--- Work to complete ---
a. In the forum thread about spam, what is diluting spammy words with unspammy words supposed to defeat?
b. Resume the forum thread about spam from its final post, adding the next reply.

--- Document passage ---
================

One of the listservers I subscribe to, has also stopped. If nothing appears today I will run a test.

Reply to
Dave Fawthrop

I expect BT run Brightmail or one of the similar spam blockers, and have done a regular update.

Reply to
Huge

Screwfix? (pun intended)

Reply to
LSR

Apparently there's a very large spamming going on at the moment, which is delaying much email (and regular spams no doubt). If you are not subject to this large spamming, then you will probably see a drop off in email until systems clear the backlog. Sorry, don't know any details, just a warning put out by my ISP (not Demon, contrary to what you might think).

Reply to
Andrew Gabriel

The message from "The Medway Handyman" contains these words:

It's supposed to defeat anti-spam systems which look for a high proportion of spammy words by diluting them with unspammy words.

Reply to
Guy King

Does that cucumber address actually work?

Reply to
Huge

So how am I supposed to know what he message is? Which words in the above are which? I'm confused!

Reply to
The Medway Handyman

The message from "The Medway Handyman" contains these words:

Oh, I didn't say it worked! It's often used by gormless twit who send you spam that doesn't actually have a message. Of course, that could just be a ploy to get you to reply so they know it's an active email address which are worth a lot more.

================

Word and element locating data
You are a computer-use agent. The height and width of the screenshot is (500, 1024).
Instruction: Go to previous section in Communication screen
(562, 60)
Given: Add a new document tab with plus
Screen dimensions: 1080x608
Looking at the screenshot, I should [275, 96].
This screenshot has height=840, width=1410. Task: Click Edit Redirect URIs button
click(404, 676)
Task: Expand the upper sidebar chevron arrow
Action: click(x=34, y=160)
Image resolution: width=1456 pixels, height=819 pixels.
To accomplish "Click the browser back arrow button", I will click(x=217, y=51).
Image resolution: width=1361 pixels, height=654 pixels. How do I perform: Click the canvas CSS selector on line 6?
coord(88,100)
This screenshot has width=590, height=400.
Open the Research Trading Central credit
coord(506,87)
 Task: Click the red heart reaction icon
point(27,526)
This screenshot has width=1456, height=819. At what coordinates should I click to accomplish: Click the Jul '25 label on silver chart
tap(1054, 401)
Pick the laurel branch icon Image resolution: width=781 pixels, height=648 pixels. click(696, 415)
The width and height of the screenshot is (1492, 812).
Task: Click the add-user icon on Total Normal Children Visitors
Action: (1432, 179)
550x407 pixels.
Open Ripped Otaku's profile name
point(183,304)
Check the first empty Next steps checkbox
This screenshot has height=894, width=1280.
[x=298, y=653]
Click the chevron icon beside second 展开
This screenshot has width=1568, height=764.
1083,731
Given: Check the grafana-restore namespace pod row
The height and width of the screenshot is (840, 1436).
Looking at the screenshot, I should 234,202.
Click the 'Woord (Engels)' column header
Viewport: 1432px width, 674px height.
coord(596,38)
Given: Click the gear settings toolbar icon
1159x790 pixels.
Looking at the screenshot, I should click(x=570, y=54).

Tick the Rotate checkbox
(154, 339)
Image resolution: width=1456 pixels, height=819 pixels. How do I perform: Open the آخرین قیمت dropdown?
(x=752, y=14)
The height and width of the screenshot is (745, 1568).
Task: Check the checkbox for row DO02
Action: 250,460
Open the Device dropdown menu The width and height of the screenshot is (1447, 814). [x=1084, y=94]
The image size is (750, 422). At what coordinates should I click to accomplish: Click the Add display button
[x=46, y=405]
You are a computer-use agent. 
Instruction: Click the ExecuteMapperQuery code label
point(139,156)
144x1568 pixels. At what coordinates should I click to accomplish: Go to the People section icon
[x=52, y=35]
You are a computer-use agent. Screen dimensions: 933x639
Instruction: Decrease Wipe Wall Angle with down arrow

================

--- Outputs in order ---
a. It is supposed to defeat anti-spam systems that look for a high proportion of spammy words.

b.
Reply to
Guy King

I seem to be a recipient. In the last three days my spam rate has gone from about 20 a day to over 1000 a day, mostly the sort where my email address has been used to randomly email all over and so what I get is the 'not known at this address' bouncebacks. At least they are easy to filter out

Does anyone know an authorative source where I can keep an eye on the 'world state of spamming' It would be good to know I am not alone and more importantly if anyone is likely to get caught and stopped.

I have a 'third party list' ISP spamtrap in place and also one on my email program. The ones that get through both filters seem to have a random 'From' a random 'Subject' and a gif for the message. I'd like to trap those too...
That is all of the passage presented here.